[Opening Given information section]

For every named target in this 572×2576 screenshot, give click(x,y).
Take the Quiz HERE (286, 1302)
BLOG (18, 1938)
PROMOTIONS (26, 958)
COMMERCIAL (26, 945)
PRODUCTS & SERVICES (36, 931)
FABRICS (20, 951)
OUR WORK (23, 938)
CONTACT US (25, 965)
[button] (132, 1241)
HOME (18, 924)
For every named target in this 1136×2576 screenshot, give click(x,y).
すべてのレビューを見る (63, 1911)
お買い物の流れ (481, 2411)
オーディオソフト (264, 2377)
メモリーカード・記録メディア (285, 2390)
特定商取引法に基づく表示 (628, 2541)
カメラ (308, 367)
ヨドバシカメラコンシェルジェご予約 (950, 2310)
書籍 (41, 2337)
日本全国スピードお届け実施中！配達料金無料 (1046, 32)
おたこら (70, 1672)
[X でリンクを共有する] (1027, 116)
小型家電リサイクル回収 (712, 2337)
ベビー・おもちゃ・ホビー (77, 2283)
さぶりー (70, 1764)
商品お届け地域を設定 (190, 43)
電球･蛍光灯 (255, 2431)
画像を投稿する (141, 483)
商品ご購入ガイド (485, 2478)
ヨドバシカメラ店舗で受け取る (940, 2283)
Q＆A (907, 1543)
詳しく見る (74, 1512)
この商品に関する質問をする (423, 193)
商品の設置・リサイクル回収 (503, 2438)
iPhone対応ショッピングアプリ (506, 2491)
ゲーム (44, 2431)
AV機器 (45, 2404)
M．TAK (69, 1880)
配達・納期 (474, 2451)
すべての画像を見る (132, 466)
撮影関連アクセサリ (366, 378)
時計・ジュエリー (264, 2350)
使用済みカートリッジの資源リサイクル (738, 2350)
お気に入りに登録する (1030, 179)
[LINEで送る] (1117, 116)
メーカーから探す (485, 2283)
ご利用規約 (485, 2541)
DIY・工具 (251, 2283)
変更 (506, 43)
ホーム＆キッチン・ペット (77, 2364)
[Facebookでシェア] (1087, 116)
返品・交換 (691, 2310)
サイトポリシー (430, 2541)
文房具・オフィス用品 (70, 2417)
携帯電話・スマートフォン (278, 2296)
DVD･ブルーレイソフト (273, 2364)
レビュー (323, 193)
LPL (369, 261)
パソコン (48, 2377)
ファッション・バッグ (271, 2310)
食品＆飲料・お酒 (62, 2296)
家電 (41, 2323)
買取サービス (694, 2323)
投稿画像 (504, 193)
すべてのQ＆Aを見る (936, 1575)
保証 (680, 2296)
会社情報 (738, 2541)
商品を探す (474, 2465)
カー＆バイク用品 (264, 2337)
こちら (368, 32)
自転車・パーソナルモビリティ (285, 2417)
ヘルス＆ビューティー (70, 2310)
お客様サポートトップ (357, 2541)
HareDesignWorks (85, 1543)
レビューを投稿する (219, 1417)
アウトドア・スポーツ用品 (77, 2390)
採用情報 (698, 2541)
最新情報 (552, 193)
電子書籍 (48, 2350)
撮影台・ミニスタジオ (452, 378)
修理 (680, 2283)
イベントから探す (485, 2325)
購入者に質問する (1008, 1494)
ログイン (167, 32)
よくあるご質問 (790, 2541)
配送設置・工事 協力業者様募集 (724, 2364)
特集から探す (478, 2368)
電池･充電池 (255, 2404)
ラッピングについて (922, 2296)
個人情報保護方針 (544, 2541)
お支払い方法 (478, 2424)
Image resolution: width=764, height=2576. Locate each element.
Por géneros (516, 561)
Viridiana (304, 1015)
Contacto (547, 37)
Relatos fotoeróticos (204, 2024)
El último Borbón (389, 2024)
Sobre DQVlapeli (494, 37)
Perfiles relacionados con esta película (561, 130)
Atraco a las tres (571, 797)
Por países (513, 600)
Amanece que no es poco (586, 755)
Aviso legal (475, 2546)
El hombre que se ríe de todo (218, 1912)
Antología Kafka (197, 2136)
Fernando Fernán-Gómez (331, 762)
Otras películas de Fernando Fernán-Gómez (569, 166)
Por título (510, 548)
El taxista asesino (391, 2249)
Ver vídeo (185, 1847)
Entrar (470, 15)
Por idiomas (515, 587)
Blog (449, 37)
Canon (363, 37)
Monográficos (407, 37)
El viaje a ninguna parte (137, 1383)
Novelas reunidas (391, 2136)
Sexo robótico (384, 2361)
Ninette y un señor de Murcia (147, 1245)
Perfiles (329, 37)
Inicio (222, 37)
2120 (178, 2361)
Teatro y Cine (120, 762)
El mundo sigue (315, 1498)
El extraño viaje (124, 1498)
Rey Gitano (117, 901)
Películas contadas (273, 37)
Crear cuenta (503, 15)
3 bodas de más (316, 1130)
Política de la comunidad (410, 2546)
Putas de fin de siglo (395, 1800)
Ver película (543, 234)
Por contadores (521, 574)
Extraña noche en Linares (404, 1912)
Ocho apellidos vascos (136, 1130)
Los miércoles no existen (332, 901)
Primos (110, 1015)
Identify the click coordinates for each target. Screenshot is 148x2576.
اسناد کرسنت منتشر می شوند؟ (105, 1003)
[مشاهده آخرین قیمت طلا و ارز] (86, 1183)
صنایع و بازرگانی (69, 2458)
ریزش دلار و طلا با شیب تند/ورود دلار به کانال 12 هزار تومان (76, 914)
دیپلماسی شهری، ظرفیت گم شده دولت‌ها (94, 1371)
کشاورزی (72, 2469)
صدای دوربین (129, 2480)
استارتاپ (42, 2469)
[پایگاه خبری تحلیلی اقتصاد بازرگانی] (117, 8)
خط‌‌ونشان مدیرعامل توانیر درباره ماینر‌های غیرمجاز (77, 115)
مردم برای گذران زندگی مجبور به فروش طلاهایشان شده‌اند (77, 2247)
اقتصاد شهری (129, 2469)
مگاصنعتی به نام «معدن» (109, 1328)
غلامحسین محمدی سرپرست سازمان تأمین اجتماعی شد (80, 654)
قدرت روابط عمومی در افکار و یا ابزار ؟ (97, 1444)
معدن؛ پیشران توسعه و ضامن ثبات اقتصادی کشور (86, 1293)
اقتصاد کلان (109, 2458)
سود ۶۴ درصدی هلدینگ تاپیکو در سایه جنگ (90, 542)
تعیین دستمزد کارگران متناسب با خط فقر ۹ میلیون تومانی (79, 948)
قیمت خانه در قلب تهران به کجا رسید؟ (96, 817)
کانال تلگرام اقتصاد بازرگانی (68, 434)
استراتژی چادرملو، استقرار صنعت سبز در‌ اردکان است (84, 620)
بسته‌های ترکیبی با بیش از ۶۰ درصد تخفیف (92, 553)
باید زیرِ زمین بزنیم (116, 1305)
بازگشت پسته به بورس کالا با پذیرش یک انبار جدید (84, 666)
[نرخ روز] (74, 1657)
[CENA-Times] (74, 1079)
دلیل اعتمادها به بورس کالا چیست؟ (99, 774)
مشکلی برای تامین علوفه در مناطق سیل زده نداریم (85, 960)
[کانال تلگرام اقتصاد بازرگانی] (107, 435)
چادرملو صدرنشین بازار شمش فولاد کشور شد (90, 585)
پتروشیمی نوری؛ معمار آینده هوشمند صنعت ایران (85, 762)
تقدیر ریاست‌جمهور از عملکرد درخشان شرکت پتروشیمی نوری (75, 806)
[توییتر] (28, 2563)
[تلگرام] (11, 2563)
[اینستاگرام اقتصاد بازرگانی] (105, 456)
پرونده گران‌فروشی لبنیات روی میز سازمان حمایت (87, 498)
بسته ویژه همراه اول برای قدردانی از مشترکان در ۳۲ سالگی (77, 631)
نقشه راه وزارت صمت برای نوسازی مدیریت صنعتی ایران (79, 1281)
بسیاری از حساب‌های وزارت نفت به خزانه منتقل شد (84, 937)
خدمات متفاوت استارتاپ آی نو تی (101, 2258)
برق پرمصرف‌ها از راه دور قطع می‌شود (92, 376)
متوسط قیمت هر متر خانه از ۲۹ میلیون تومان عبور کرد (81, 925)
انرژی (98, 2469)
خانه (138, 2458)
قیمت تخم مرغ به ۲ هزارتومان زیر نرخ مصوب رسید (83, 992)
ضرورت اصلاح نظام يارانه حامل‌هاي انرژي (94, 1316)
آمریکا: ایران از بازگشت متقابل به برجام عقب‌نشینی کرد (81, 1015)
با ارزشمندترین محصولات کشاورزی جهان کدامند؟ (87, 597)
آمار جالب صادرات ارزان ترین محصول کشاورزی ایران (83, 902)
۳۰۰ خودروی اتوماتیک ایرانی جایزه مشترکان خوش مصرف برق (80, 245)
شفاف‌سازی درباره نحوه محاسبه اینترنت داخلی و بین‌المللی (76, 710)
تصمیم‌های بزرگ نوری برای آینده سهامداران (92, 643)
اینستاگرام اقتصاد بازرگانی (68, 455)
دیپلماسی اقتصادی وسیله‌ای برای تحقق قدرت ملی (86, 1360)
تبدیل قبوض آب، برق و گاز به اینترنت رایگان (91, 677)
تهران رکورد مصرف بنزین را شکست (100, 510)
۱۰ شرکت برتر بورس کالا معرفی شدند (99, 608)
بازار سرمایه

[Closing Given information section]

▶ What to produce
From the records above, count the lines in which the string "بسته" is found, and answer with the number alone.

▶ Result of the task
2